The Buvuma Palm Oil project, which was unveiled in 2008, failed to take off due endless land disputes and environmental concerns.
While touring the land secured for the project last week, MPs lead by the vice chairperson parliamentary committee on agriculture, Mr Robert Migadde, said the project should take-off as government settles the few remaining land disputes with Project Affected Persons (PAPs).
“The project should start immediately, the already purchased land, is enough for the project to kick off.
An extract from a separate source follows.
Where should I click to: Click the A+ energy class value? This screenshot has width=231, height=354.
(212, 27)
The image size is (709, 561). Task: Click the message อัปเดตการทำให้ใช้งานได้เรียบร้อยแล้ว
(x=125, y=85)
Government has invested huge sums of money in the project,” he said during an interview last Friday.
A total of 51 people are yet to receive their compensation for the land which government took over for the project.
The project, a component of the Vegetable Oil Development Project (VODP) is under the Ministry of Agriculture.
It is implemented by Oil Palm Uganda Ltd (OPUL), a subsidiary of Bidco Uganda, which manages oil palm plantations on Bugala Islands in Kalangala District.
The MPs also directed the project manager to hasten the process of compensating the Project Affected Persons(PAPs), who refused to vacate their plots, claiming their property was undervalued.
However, they urged the project implementers to ensure that there is no encroachment on the existing forests and wetlands t.
Buvuma Main Island has about 200 square miles (517km) of land and 26 gazetted forest reserves.
“We want the project but we must ensure that it doesn’t endanger our environment,” Mr Migadde added.
Ms Connie Masaba, the VODP project coordinator, said the government chief valuer has already approved the valuation of 51 PAPs and they will be paid soon.
Ms Masaba told the MPs that government has so far spent Shs67 billion on compensation of 5,442 PAPs and a total of 7,591 hectares have been secured.
She said out of 10,000 hectares needed, 6,500 will be used by Oil Palm Uganda Ltd while the remaining 3,500 hectares will be for out growers.
“Our target is 10,000 hectares, but we have so far purchased 7,591 hectares for nucleus estate. However, we won’t use all of it, some land is in the buffer zone, while the other land is near the lake and wetlands,” she said.
Mr Ronald Wanda, the Buvuma District vice chairperson, said the delay to start the project had stimulated poverty in the Islands.
“Many[residents] surrendered their land hoping that they will work in the company, others bought vehicles thinking they will be supplying materials to the project but now they are stuck, ”he said.
A section of conservationists have since 2016 been opposed to the planned oil project in Buvuma like they did to one in Kalangala Islands, saying it is not environment friendly.
Recently, environmentalists blamed the disappearing forest cover on the increasing change in land use where large acreage of forest land in Buvuma Islands has been converted into farmland.
Last year, Daily Monitor broke a story where government had earmarked 3,500 hectares of private forests in Buvuma for oil palm growing, a move that was protested by conservationists.
The Buvuma Resident District Commissioner, Ms Lillian Nakaweesi, said then that the decision to encroach on private forest land was due to the scarcity of farmland in the area.